═════ Records supplied

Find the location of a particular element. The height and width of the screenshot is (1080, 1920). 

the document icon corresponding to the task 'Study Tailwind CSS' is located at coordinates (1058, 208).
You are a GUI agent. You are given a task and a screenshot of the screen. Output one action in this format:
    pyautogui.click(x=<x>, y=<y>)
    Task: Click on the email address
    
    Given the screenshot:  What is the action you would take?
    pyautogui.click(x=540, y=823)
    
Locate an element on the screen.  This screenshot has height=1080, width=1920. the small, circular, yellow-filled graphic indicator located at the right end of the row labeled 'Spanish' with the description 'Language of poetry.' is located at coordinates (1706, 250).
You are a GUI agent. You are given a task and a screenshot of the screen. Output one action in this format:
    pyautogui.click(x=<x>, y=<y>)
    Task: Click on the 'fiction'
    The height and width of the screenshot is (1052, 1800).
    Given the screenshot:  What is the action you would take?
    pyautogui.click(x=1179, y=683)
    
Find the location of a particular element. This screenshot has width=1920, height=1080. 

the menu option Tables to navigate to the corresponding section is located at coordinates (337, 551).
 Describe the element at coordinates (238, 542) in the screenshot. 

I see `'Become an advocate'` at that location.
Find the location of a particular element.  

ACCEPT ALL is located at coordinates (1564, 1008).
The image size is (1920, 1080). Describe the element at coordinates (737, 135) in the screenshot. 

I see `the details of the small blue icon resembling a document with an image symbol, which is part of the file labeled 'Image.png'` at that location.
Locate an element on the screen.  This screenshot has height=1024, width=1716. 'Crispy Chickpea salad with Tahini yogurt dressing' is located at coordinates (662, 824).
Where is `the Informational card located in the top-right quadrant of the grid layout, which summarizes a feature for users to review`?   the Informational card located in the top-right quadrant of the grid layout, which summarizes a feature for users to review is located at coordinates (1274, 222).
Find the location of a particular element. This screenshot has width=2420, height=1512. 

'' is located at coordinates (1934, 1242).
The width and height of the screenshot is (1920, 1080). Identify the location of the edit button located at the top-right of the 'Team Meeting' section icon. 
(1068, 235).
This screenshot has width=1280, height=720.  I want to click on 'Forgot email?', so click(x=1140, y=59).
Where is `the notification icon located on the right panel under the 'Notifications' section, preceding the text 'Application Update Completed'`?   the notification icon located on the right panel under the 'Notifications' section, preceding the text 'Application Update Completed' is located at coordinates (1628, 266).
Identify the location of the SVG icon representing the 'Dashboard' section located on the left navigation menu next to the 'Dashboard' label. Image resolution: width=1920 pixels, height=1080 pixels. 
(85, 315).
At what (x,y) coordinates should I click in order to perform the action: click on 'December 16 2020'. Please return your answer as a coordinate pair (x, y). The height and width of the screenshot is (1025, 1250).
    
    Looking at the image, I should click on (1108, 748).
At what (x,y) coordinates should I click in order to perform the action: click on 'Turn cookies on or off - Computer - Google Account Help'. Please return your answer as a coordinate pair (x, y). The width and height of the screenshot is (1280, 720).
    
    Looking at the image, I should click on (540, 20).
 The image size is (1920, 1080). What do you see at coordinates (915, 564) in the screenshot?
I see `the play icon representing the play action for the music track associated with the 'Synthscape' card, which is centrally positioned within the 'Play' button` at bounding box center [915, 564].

══════════

▶ _Required task_
Return every line of the data above that contains the word "element".

▶ _Reply to the exercise_
Find the location of a particular element. The height and width of the screenshot is (1080, 1920). 
Locate an element on the screen.  This screenshot has height=1080, width=1920. the small, circular, yellow-filled graphic indicator located at the right end of the row labeled 'Spanish' with the description 'Language of poetry.' is located at coordinates (1706, 250).
Find the location of a particular element. This screenshot has width=1920, height=1080. 
 Describe the element at coordinates (238, 542) in the screenshot. 
Find the location of a particular element.  
The image size is (1920, 1080). Describe the element at coordinates (737, 135) in the screenshot. 
Locate an element on the screen.  This screenshot has height=1024, width=1716. 'Crispy Chickpea salad with Tahini yogurt dressing' is located at coordinates (662, 824).
Find the location of a particular element. This screenshot has width=2420, height=1512. 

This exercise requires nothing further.